По скромному Сашиному мнению, считать папа́ «наследником Батыя» было всё же не совсем справедливо.
Но по стилистике сей опус напомнил Саше газетку «Дискредитация», которую он издавал с друзьями в 1989-90 годах. Там, в частности, рекламировались советские флаги, пропитанные легко воспламеняющейся смесью.
И Саша проникся к харьковчанам совершенно нежными чувствами. И как только он оказался на другой стороне? Мистика: одно слово!
В авторстве «Афиши» на одном из допросов признался Муравский.
Пародию на Манифест подследственные приписали покойному Николаю Раевскому, однако и тут Митрофан признался, что руку приложил и в распространении участвовал.
Но время шло. 20 ноября 1857 года императором был подписан рескрипт на имя Виленского губернатора Назимова с главными принципами крестьянской реформы.
И харьковские заговорщики, годом раньше обсуждавшие как бы придушить государя вместе с семьёй, теперь поднимали тосты за его здоровье.
Тайное общество не дожило и до этой даты. Его закрыли ещё вначале 1857-го за полной его бесполезностью. Против этого решения возражений не нашлось. По признанию Завадского «наша деятельность состояла в пустословии».
Остался литературный клуб, но и он едва дожил до начала 1858-го.
Заговорщики к этому времени либо окончили университет, либо были исключены в связи с волнениями 1858-го и перебрались в Киев.
И вот теперь ребят, которые по большей части и думать забыли о революции, выдрали из университета или со службы, перевезли в столицу и засадили в Петропавловку за болтовню четырёхлетней давности.
Ни одного знакомого имени, кроме Муравского, в материалах дела не было…
Саша взял пачку листов бумаги, копирку и сел за печатную машинку.
В отчёте он напирал на то, что дело старое, общество давно закрылось, и, хотя по Уложению Николая Павловича в его деятельности некий криминал найти можно, так как деятельность сия заключалась в говорильне, то и ущерб от неё можно считать пренебрежимо малым. А значит и наказывать не за что.

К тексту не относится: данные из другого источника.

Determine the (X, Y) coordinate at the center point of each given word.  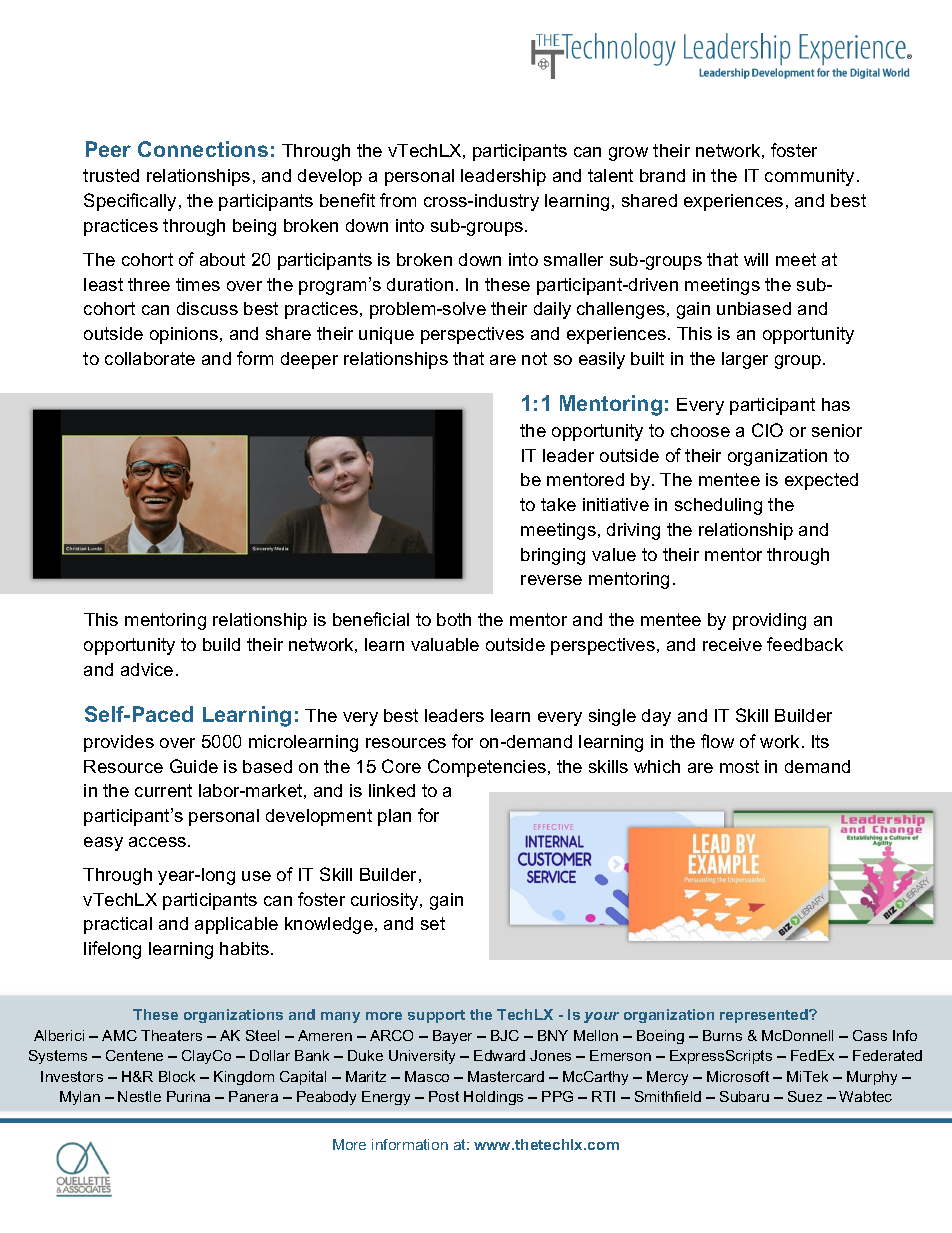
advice (147, 669)
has (836, 404)
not (534, 358)
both (454, 619)
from (398, 200)
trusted (111, 175)
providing (769, 621)
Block (177, 1076)
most (739, 766)
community (809, 177)
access (157, 842)
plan (394, 817)
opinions (185, 335)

Только пассаж о старообрядцах Саша перепечатал в отчёт, обвёл трижды красным карандашом и поставил три восклицательных знака. «Надо распечатывать алтари, - прокомментировал он. - Бекманы с Муравскими вряд ли воплотят свои рассуждения в жизнь. Но те, кто придут за ними, могут оказаться гораздо радикальнее. Так что мы можем не успеть».
«А студентов надо простить и дать доучиться, - заключил он. – Полицейский надзор, как максимум. Они вполне способны самореализоваться мирным путем, и главное хотят этого».